● What the task requires
Beginning with the line that contains "Click 'Antibody-Drug Conjugates" and ending with the line that contains "Instruction: Expand the", reproduce the lines of the entries below exactly, omitting pictures.

● Stored dataset items
--- START ---
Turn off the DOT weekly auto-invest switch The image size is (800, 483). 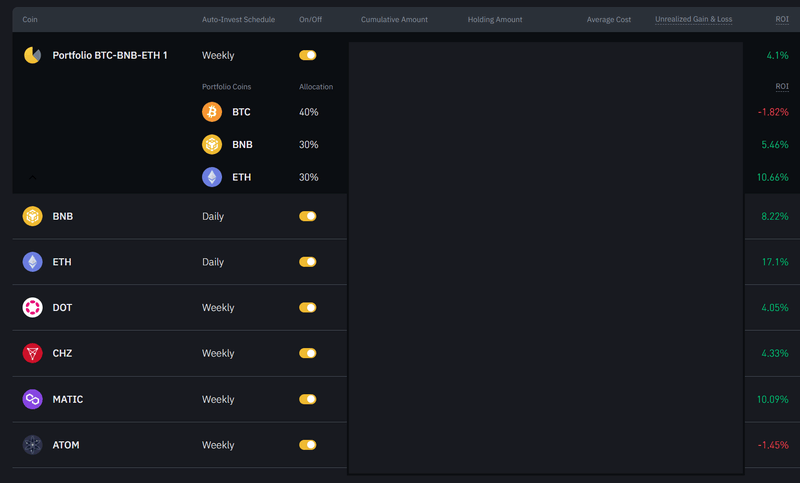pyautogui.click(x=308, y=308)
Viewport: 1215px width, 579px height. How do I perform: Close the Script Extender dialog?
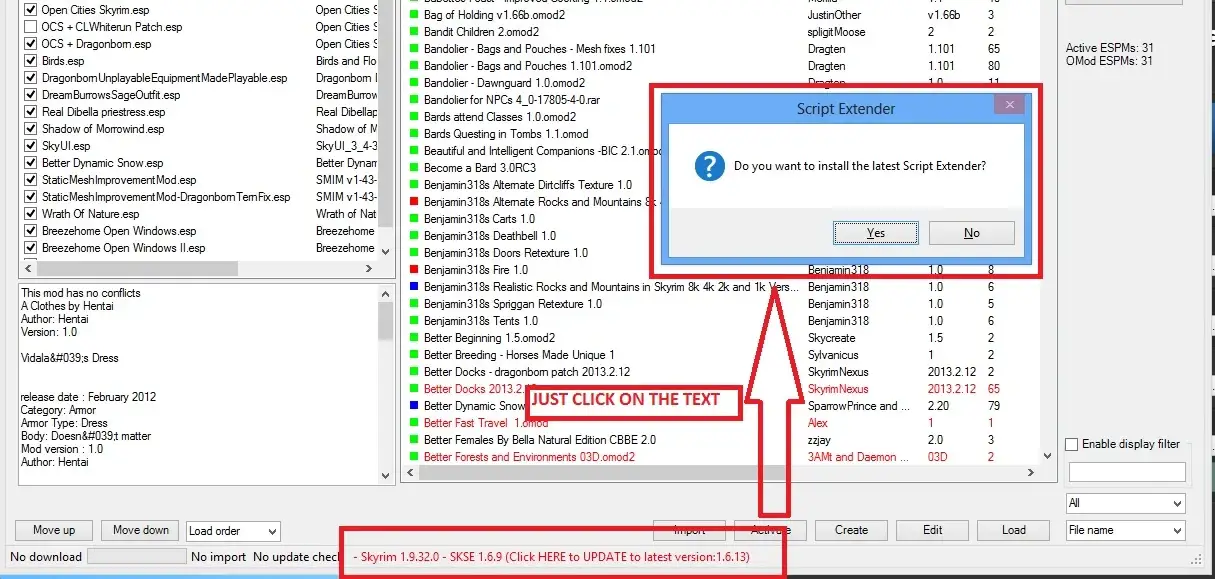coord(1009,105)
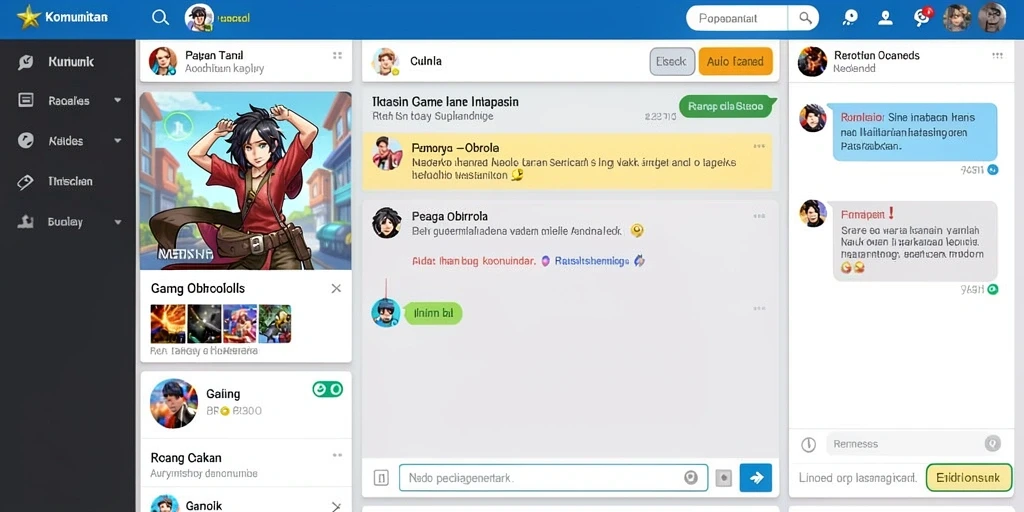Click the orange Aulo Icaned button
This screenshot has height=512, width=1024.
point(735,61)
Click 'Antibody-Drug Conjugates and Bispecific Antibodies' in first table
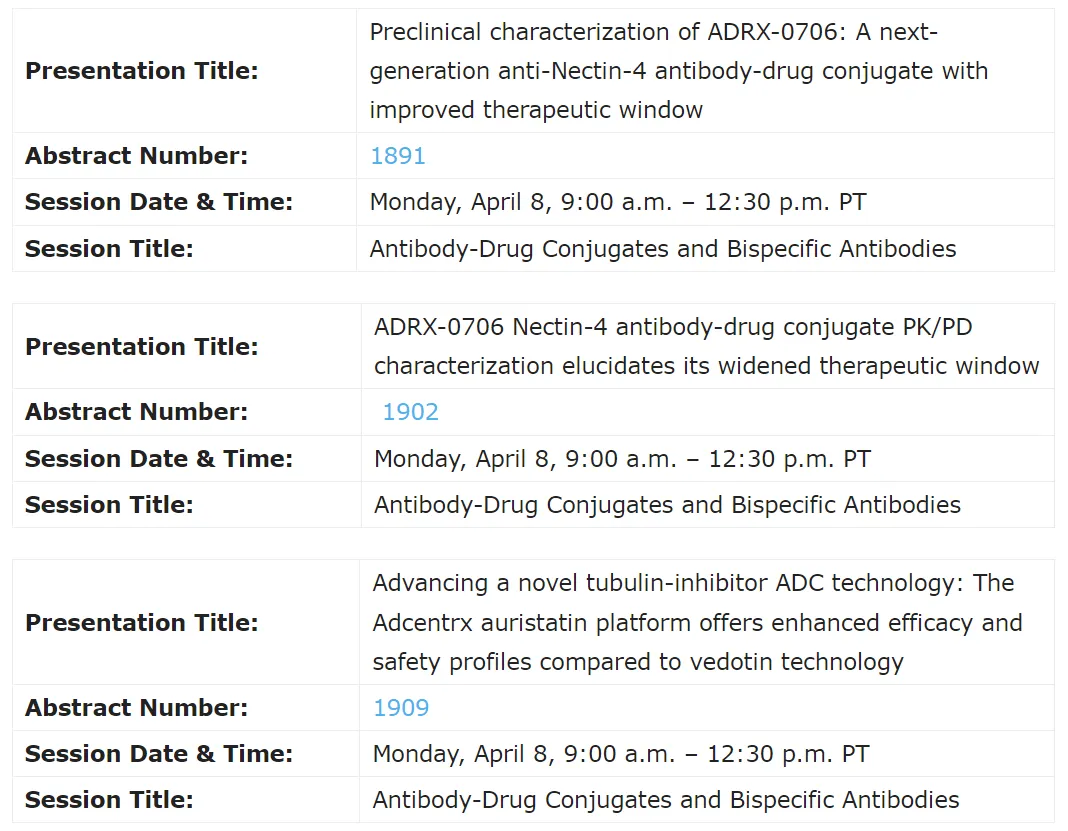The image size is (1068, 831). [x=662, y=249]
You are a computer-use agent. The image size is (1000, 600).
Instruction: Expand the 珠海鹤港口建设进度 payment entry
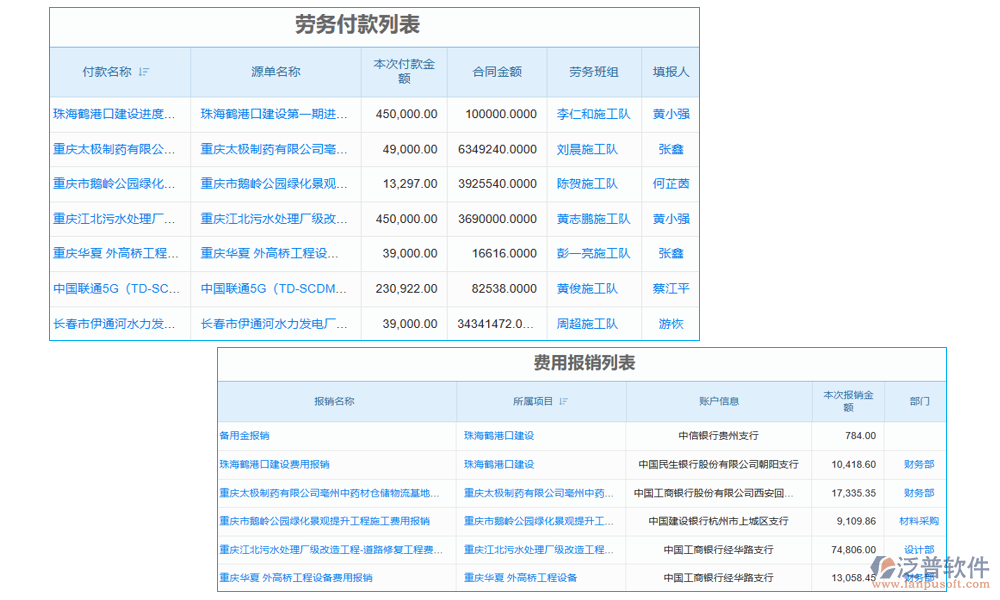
--- END ---
--- START ---
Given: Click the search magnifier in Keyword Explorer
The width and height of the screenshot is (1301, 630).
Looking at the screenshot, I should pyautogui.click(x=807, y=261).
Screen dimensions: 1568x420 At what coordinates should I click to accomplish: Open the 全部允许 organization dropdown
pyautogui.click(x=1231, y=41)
--- END ---
● Result of this task
Click 'Antibody-Drug Conjugates and Bispecific Antibodies' in first table
The image size is (1068, 831). [x=662, y=249]
You are a computer-use agent. The image size is (1000, 600).
Instruction: Expand the 珠海鹤港口建设进度 payment entry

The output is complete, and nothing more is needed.